Unitary method — solving proportion problems step by step

Question

If 8 notebooks cost Rs 120, find the cost of 15 notebooks using the unitary method.

(CBSE Class 6-7 pattern)

Solution — Step by Step

This is the heart of the unitary method — always find the value of 1 unit first.

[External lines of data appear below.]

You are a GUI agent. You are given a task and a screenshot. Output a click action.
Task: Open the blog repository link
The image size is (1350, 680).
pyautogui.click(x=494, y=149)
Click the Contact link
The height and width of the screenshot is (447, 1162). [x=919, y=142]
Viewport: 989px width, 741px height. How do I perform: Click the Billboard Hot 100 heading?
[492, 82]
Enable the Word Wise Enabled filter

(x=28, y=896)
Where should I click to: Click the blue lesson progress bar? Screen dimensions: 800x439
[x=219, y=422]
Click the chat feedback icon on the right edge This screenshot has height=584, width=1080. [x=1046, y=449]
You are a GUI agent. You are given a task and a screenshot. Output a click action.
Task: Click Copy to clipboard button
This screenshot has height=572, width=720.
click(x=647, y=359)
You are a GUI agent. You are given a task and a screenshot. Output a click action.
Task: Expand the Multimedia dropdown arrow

\text{Cost of 1 notebook} = \frac{120}{8} = \text{Rs } 15

Now that we know the cost of 1, finding the cost of any number is just multiplication:

\text{Cost of 15 notebooks} = 15 \times 15 = \mathbf{\text{Rs } 225}

We can verify: $\dfrac{8}{120} = \dfrac{15}{x}$

$x = \dfrac{120 \times 15}{8} = \dfrac{1800}{8} = 225$ ✓

flowchart TD
    A["Given: 8 items cost Rs 120"] --> B["Step 1: Find cost of 1 item"]
    B --> C["120 ÷ 8 = Rs 15 per item"]
    C --> D["Step 2: Multiply by required quantity"]
    D --> E["15 × 15 = Rs 225"]
    E --> F["Answer: 15 notebooks cost Rs 225"]

Why This Works

The unitary method works because we are dealing with direct proportion — when the number of items doubles, the cost also doubles. By finding the cost of exactly one unit, we create a “conversion factor” that lets us scale to any quantity.

The word “unitary” comes from “unit” — we reduce everything to one unit first. This simple idea is incredibly powerful and forms the basis for percentages, speed-distance-time, and even advanced ratio problems later.

Alternative Method — Ratio and Proportion

Set up the proportion directly without finding the unit value:

\frac{8}{15} = \frac{120}{x}

Cross multiply: $8x = 120 \times 15 = 1800$

$x = 225$

The unitary method always works in two steps: divide first, then multiply. For direct proportion, divide the given value by the given quantity, then multiply by the required quantity. For inverse proportion (like workers and days), the order reverses — multiply first, then divide.

Common Mistake

Students sometimes divide when they should multiply (or vice versa). Ask yourself: “If I buy MORE notebooks, should the cost be MORE or LESS?” More items = more cost, so the final answer must be bigger than Rs 120. If your calculation gives a number smaller than 120, you have divided when you should have multiplied. This common-sense check catches most errors.